MATERIAL FOR THE TASK:
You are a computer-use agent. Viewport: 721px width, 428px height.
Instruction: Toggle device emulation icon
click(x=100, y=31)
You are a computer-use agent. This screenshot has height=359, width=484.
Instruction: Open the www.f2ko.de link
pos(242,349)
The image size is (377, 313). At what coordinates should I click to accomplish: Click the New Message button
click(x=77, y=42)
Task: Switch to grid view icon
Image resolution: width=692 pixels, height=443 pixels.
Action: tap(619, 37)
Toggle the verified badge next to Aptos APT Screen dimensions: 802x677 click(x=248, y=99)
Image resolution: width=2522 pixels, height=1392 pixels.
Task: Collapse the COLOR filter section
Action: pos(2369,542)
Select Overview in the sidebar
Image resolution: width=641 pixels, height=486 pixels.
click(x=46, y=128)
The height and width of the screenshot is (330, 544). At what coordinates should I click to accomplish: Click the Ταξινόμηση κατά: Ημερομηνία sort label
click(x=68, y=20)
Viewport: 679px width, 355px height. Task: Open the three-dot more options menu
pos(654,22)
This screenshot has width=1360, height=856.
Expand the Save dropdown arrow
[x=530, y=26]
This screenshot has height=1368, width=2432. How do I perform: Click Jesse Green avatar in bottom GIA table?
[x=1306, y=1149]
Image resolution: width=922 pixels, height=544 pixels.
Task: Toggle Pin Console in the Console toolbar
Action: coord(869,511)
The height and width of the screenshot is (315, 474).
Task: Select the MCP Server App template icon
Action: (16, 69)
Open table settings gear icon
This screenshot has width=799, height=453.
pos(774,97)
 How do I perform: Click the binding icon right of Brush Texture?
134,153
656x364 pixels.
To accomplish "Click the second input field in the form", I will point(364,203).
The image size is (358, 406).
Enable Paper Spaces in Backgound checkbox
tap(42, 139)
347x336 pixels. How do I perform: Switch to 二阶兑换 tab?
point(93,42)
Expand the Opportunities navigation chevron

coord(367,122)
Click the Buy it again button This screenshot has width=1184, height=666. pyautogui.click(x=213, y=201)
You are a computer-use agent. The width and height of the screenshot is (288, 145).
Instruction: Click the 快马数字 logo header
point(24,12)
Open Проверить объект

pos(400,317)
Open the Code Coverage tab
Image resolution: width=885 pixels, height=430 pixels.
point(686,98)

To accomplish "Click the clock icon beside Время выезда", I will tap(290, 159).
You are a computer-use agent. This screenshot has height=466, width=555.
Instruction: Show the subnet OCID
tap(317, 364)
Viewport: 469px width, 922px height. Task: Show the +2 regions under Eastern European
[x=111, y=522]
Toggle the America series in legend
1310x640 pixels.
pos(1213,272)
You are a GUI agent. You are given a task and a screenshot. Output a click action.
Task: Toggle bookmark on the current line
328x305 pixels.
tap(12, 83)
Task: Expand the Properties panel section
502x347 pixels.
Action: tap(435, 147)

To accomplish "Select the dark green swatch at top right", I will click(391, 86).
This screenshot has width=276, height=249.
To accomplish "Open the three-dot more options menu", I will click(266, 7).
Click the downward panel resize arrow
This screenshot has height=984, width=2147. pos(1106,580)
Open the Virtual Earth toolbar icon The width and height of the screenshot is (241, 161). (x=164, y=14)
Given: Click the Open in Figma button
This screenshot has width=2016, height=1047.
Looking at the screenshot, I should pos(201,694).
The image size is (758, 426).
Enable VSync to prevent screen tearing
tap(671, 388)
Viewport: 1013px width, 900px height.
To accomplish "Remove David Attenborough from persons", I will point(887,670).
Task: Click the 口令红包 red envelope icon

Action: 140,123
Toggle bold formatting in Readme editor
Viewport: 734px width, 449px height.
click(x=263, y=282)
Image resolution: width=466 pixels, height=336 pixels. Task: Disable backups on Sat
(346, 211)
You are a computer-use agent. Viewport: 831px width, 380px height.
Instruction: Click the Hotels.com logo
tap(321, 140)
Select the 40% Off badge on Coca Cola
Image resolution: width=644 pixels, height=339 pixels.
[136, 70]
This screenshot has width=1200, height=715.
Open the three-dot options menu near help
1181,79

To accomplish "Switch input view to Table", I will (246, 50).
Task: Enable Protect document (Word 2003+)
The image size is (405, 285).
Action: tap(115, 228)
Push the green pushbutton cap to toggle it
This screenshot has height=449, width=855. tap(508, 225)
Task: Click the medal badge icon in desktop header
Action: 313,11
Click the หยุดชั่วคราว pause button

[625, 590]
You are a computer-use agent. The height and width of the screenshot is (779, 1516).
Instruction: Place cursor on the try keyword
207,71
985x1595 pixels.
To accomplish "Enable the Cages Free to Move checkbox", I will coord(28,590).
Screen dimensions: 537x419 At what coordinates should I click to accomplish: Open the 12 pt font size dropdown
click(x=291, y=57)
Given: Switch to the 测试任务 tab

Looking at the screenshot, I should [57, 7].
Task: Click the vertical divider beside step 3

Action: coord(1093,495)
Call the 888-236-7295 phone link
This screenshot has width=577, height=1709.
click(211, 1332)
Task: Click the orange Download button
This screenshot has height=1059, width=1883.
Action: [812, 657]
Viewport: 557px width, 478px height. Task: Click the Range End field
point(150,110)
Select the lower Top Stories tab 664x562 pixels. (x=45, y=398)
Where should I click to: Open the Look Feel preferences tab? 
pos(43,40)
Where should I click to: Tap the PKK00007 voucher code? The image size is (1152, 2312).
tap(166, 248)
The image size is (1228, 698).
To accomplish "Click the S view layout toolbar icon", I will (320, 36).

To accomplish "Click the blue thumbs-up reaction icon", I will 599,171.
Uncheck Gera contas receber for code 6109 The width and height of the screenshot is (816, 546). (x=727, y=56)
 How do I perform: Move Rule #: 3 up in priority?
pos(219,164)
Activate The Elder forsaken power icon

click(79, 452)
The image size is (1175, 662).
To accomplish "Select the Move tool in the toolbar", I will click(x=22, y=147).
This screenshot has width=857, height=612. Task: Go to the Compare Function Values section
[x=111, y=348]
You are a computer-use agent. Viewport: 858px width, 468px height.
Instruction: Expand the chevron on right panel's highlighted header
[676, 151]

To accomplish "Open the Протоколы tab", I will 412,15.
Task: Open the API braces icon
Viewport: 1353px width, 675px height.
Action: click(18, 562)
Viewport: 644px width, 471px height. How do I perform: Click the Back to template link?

EXERCISE AIM:
Transcribe the listing above, unchanged, from its first line through the line containing "[x=530, y=26]", including both of those lines.

ANSWER TO THE PROBLEM:
You are a computer-use agent. Viewport: 721px width, 428px height.
Instruction: Toggle device emulation icon
click(x=100, y=31)
You are a computer-use agent. This screenshot has height=359, width=484.
Instruction: Open the www.f2ko.de link
pos(242,349)
The image size is (377, 313). At what coordinates should I click to accomplish: Click the New Message button
click(x=77, y=42)
Task: Switch to grid view icon
Image resolution: width=692 pixels, height=443 pixels.
Action: tap(619, 37)
Toggle the verified badge next to Aptos APT Screen dimensions: 802x677 click(x=248, y=99)
Image resolution: width=2522 pixels, height=1392 pixels.
Task: Collapse the COLOR filter section
Action: pos(2369,542)
Select Overview in the sidebar
Image resolution: width=641 pixels, height=486 pixels.
click(x=46, y=128)
The height and width of the screenshot is (330, 544). At what coordinates should I click to accomplish: Click the Ταξινόμηση κατά: Ημερομηνία sort label
click(x=68, y=20)
Viewport: 679px width, 355px height. Task: Open the three-dot more options menu
pos(654,22)
This screenshot has width=1360, height=856.
Expand the Save dropdown arrow
[x=530, y=26]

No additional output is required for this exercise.